O STF está atento à existência dos municípios ilegais. Já extinguiu um deles: Pinto Bandeira, no Rio Grande do Sul. O Supremo ordenou ao município retornar à condição de distrito de Bento Gonçalves, cidade da qual está distante 13,5km. Outros sofrem a mesma ameaça. Os primeiros da fila são os municípios gaúchos. Leis idênticas emanciparam outras 29 cidades no estado.

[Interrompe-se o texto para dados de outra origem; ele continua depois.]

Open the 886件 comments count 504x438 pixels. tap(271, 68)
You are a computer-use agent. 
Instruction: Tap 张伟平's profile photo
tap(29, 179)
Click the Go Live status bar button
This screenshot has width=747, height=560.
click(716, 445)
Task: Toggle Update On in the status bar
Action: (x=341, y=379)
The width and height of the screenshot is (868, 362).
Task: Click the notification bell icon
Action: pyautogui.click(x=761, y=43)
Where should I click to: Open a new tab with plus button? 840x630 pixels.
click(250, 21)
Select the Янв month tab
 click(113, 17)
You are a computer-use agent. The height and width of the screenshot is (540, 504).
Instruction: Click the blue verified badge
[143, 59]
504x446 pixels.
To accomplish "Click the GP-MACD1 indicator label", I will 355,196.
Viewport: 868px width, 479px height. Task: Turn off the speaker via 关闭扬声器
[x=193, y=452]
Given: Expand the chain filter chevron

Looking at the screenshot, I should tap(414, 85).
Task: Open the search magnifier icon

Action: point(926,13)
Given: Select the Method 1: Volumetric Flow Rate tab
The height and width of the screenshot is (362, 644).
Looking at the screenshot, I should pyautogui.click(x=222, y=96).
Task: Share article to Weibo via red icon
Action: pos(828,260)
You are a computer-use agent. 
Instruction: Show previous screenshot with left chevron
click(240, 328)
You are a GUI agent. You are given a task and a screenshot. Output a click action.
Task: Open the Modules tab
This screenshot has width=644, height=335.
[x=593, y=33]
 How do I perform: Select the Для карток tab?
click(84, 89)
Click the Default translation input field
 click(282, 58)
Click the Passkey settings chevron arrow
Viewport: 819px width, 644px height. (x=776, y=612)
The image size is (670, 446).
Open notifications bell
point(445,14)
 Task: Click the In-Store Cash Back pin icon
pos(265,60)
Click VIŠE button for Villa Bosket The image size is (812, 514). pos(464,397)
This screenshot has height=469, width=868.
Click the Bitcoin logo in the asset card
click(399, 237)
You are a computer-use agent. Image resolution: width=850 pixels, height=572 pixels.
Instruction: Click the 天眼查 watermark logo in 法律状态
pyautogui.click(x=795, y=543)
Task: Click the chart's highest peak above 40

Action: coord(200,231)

O Ministério Público estadual acompanha com atenção a novela jurídica em torno da extinção de Pinto Bandeira. Avisou que aguarda apenas a decisão definitiva para enviar uma representação ao procurador-geral da República, Cláudio Fonteles, e exigir o cumprimento da Constituição. Seria um desastre para essas comunidades e para o município-mãe, prevê o presidente
da CNM, Paulo Ziulkoski.
O tribunal já deu seguidas decisões liminares para obrigar o ex-prefeito do município extinto, Severino João Pavan, a conformar-se com o desaparecimento da cidade. No mês passado, o presidente do STF, Maurício Corrêa, mais uma vez confirmou a decisão. Basta apenas o julgamento do mérito da ação apresentada a pedido do prefeito de Bento Gonçalves, Darci Pozza (PP).
O ministro do STF Sepúlveda Pertence, relator do processo de extinção do município gaúcho, não gostou de saber que políticos atropelaram solenemente a maior lei federal. Isto porque desde 1996, justamente para frear a enxurrada de novos municípios, emancipados com critérios políticos, o artigo 18 da Constituição mudou. Passou a exigir lei complementar federal, com
critérios claros para a criação dos municípios. Os legisladores estaduais deveriam seguir os requisitos antes de elevar à condição de cidade qualquer área.
Lei antiga
O problema é que essa lei federal até hoje não existe. E mesmo assim, em pelo menos nove estados, deputados ignoraram a nova regra. Continuaram a criar cidades de acordo com as leis antigas, quando os estados tinham autonomia para decidir sobre o assunto. No Mato Grosso, por exemplo, a Assembléia Legislativa aprovou a criação de 13 cidades entre 1998 e 1999, dois anos depois da aprovação da emenda constitucional nº 15. Nas eleições de 2000, os moradores escolheram os primeiros representantes municipais.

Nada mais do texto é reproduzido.